少子化の根本原因は「世代間格差」
働く若い女性を想定した場合、結婚によって次のようなリスクを負うことになる。
・結婚・出産によるキャリアの断絶
・離婚時の生活破綻リスク
・住宅や教育コストの仕切り直し
・社会保障の世代間不均衡
社会保障についてはもともと若年層にしわ寄せが来ており、結婚をする若者はそれ以外にも大きなリスクを背負い込むことになる。そうなれば、リスクを負いたくない若者が結婚を避けようとするのも当然だといえる。
まずは「コストをかけて結婚しても、人生におけるリスクは増えない」という認識がもてる環境を整えることが必要だろう。

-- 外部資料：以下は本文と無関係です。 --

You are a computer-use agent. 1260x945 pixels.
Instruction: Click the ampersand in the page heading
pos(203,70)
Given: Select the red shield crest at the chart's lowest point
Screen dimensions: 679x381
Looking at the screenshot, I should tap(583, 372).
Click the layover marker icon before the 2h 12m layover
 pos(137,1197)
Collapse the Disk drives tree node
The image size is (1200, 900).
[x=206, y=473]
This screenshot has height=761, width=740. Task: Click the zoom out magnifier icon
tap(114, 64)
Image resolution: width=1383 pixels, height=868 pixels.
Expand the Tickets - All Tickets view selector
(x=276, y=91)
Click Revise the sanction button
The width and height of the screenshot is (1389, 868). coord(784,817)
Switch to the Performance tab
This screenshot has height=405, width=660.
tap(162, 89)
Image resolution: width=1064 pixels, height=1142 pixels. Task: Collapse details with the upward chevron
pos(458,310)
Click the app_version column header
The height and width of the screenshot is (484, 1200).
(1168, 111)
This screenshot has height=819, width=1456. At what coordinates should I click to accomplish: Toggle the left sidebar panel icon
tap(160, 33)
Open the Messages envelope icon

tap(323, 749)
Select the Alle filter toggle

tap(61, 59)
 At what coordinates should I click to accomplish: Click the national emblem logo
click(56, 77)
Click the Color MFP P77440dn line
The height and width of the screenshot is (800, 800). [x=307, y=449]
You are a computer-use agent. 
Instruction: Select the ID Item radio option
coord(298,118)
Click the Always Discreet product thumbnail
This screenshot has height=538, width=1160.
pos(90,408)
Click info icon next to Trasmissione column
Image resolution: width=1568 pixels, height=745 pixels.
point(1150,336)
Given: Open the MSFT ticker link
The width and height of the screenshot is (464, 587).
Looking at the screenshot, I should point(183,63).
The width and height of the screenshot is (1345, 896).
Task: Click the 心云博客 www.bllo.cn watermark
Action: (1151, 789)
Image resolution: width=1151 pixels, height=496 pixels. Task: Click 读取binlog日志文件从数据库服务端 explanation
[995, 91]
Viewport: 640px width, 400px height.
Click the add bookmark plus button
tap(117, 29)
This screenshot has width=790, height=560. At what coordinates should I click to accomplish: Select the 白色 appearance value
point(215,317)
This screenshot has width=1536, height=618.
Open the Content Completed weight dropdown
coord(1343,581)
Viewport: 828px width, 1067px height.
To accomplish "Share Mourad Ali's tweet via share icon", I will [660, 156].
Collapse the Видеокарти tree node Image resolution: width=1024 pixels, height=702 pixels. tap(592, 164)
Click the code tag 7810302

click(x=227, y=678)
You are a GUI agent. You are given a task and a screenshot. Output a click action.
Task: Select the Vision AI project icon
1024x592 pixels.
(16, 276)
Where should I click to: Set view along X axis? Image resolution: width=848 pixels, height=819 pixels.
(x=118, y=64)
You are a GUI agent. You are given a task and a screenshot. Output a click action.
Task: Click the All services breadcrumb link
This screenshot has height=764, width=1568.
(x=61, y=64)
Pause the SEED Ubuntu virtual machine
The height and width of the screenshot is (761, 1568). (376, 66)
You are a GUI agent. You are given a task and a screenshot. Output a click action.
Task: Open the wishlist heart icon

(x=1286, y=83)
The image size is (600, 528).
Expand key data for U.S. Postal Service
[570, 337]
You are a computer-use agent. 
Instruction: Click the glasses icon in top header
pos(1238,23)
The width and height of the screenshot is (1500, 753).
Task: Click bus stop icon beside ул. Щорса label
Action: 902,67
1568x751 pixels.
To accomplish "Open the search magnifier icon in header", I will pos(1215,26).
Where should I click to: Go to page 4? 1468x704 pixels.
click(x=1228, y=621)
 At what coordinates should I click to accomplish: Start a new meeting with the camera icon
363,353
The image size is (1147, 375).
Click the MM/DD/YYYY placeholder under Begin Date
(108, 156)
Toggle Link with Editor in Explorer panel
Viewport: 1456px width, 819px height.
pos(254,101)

ここで決定的に重要なのが、金融資産の世代間偏在である。
日本と同様、ハンガリーでも家計金融資産の大半は高齢層が保有し、しかも年配者に偏った資産は固定化している。若年層はフロー(年収)を拡大することはできても、リスクを吸収できるストック(資産)を持つことが難しい。
結婚や出産にコストやリスクが伴う以上、自己資本が乏しい状態のまま子育て支援のみで少子化を緩和するのは困難だろう。
若者の資産不足をどうカバーするか
ハンガリーの政策が税控除や給付といったフロー支援に偏り、若者の資産不足を補えていなかった点が、少子化対策としての決め手を欠いた理由だと考えられる。
本格的に少子化を止めたいのであれば、次のような若者の資産不足を補うストック補助政策が必要だと考えられる。
・結婚に失敗しても生活が破綻しないという「保証」
・キャリアが回復できる「制度設計」
・結婚前の若者がリスクをとる気になるのに十分な「準資本」
たとえば、18〜35歳に限定した補助制度を創設して、結婚や出産のときの住宅や再教育に活用できるようにするという方法がある。
また、「生前贈与」を政府レベルでおこない、「親ガチャ」で恵まれていない層にとっても大きな不利にならないような制度づくりも有益だと考えられる。
また、子育て期の社会保険料を将来の給付原資として積み立て扱いにして、ストック化することも有用だろう。